Beyond Reinforcement Learning: Fast and Scalable Quantum Circuit Synthesis
Lukas Theißinger, Thore Gerlach, David Berghaus, Christian Bauckhage
TL;DR
Quantum unitary synthesis is hampered by combinatorial search and misaligned objectives for traditional methods. The authors propose an RL-free approach that uses a supervised MDL predictor to estimate remaining gate cost and guide stochastic beam search over Clifford+T circuits, achieving zero-shot generalization across qubit counts.
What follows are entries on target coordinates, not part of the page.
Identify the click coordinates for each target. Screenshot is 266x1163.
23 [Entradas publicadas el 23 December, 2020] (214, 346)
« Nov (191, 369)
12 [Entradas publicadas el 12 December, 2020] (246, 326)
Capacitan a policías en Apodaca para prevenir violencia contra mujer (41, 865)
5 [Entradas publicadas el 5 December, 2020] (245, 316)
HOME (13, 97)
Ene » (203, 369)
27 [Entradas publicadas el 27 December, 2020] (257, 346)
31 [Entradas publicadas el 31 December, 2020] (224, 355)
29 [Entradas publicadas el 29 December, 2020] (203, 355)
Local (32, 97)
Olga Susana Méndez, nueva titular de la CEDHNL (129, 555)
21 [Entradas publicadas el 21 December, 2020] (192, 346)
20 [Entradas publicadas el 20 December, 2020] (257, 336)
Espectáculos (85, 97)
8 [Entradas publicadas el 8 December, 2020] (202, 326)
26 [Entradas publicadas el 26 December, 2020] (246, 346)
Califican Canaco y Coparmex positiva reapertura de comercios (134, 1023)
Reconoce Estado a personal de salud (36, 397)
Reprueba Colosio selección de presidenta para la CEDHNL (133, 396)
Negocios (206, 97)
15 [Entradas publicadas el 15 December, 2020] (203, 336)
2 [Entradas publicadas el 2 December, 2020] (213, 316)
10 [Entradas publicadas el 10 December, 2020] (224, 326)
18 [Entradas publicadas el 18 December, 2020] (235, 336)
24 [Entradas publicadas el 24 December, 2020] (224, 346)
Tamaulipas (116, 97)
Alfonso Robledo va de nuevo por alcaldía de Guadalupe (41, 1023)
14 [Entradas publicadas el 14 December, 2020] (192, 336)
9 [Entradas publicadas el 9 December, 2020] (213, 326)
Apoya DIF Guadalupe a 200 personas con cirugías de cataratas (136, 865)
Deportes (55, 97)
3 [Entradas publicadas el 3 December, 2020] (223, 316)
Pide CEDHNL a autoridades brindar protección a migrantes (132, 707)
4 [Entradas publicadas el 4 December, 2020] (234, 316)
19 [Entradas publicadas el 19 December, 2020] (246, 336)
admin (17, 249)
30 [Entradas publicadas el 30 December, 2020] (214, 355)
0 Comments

A lightweight MLP predictor trained on synthetic data provides a scalable value function, delivering faster wall-clock synthesis with higher success rates than RL baselines, and performing robustly on standardized QAS-Bench tasks up to $n=5$ qubits. This approach demonstrates that fast, learned heuristics combined with efficient search can meaningfully improve scalable quantum circuit synthesis without per-qubit retraining or environment interaction.
Abstract
Quantum unitary synthesis addresses the problem of translating abstract quantum algorithms into sequences of hardware-executable quantum gates. Solving this task exactly is infeasible in general due to the exponential growth of the underlying combinatorial search space. Existing approaches suffer from misaligned optimization objectives, substantial training costs and limited generalization across different qubit counts. We mitigate these limitations by using supervised learning to approximate the minimum description length of residual unitaries and combining this estimate with stochastic beam search to identify near optimal gate sequences. Our method relies on a lightweight model with zero-shot generalization, substantially reducing training overhead compared to prior baselines. Across multiple benchmarks, we achieve faster wall-clock synthesis times while exceeding state-of-the-art methods in terms of success rate for complex circuits.